Publicidade e crianças
* Por
Frei Betto
Poucos se deram conta
de que, a 4 de abril deste ano, a presidente Dilma assinou a Resolução
163/2014, do Conselho Nacional da Criança e do Adolescente (Conanda), que
proíbe publicidade abusiva direcionada a crianças e adolescentes.
Como alertou o jurista
Dalmo Dallari, preservou-se o direito constitucional de liberdade de expressão.
Limitou-se, porém, o de liberdade de comércio, que deve ser restrito quando
ameaça direitos humanos.
Pais e educadores sabem
o quanto crianças e adolescentes, sem maturidade e discernimento, ficam
expostos à publicidade abusiva. Ídolos do esporte são usados em propaganda de
bebidas alcoólicas; alimentos com alto teor de gorduras saturadas são
apresentados como sadios; guloseimas que provocam obesidade precoce aparecem
revestidas de embalagens sedutoras.
Enquanto a família e a
escola querem formar cidadãos, a publicidade quer formar consumistas,
considerando o lucro do anunciante acima da preservação da saúde física e
psíquica.
Estudos demonstram que
crianças e adolescentes aderem às drogas por transferirem para a TV e a
internet seu universo onírico.

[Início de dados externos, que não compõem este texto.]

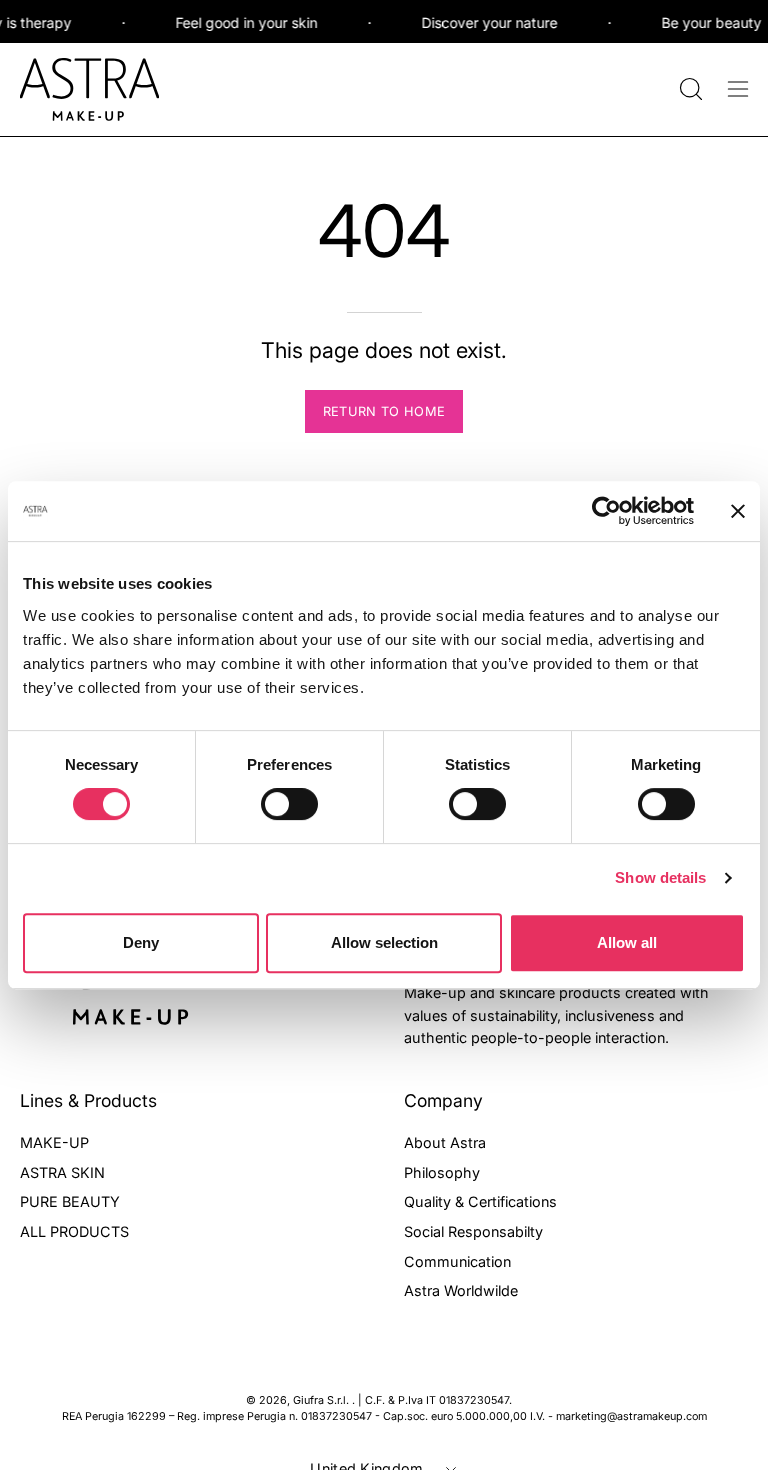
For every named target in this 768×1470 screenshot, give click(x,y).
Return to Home (384, 411)
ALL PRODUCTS (74, 1231)
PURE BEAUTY (70, 1201)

Os sonhos químicos tentam preencher o vazio da
mente que não exauriu a fantasia no período da infância.
A Constituição brasileira
dispõe no artigo 227: “É dever da família, da sociedade e do Estado assegurar à
criança e ao adolescente, com absoluta prioridade, o direito à vida (...), à
cultura, à dignidade, ao respeito, à liberdade e à convivência familiar e
comunitária, além de colocá-las a salvo de toda forma de negligência,
discriminação, exploração, violência, crueldade e opressão”.
A aprovação da
Resolução foi uma vitória do Conanda e, em especial, do Instituto Alana que, há
anos, luta em prol dos direitos desse amplo e frágil segmento populacional com
idade inferior a 18 anos.
Por força de lei, agora
estão proibidas no Brasil publicidade e comunicação mercadológica com intenção
de persuadir crianças ao consumo de qualquer produto ou serviço, utilizando-se
de “linguagem infantil, efeitos especiais e excesso de cores; trilhas sonoras
de músicas infantis ou cantadas por vozes de criança; representação de criança;
pessoas ou celebridades com apelo ao público infantil; personagens ou
apresentadores infantis; desenho animado ou de animação; bonecos ou similares;
promoção com distribuição de prêmios ou de brindes colecionáveis ou com apelos
ao público infantil; e promoção com competições ou jogos com apelo ao público
infantil”.
Nenhum dos recursos
acima elencados pode mais ser utilizado “em eventos, espaços públicos, páginas
de internet, canais televisivos, em qualquer horário, por meio de qualquer
suporte ou mídia, seja de produtos ou serviços relacionados à infância ou
relacionados ao público adolescente e adulto”.
A lei proíbe também
abusiva “publicidade e comunicação mercadológica no interior de creches e das
instituições escolares da educação infantil e fundamental, inclusive em seus
uniformes escolares ou materiais didáticos”.
Tais medidas de
proteção da criança e do adolescente “não se aplicam às campanhas de utilidade
pública que não configurem estratégia publicitária referente a informações
sobre boa alimentação, segurança, educação, saúde, entre outros itens relativos
ao melhor desenvolvimento da criança no meio social”.
O objetivo da lei
promulgada pela presidente é assegurar o “respeito à dignidade da pessoa
humana, à intimidade, ao interesse social, às instituições e símbolos
nacionais; atenção e cuidado especial às características psicológicas do
adolescente e sua condição de pessoa em desenvolvimento; não permitir que a
influência do anúncio leve o adolescente a constranger seus responsáveis ou a
conduzi-los a uma posição socialmente inferior; não favorecer ou estimular
qualquer espécie de ofensa ou discriminação de gênero, orientação sexual e
identidade de gênero, racial, social, política, religiosa ou de nacionalidade;
não induzir, mesmo implicitamente, sentimento de inferioridade no adolescente,
caso este não consuma determinado produto ou serviço; não induzir, favorecer,
enaltecer ou estimular de qualquer forma atividades ilegais, a qualquer espécie
de violência, a qualquer forma de degradação do meio ambiente; e primar por uma
apresentação verdadeira do produto ou serviço oferecido, esclarecendo sobre
suas características e funcionamento, considerando especialmente as
características peculiares do público-alvo a que se destina”.
Resta, agora,
estabelecer as punições adequadas a quem insistir em transformar, através da
hipnose eletrônica, futuros cidadãos em precoces consumistas
* Frei Betto é escritor, autor de “Aldeia do silêncio”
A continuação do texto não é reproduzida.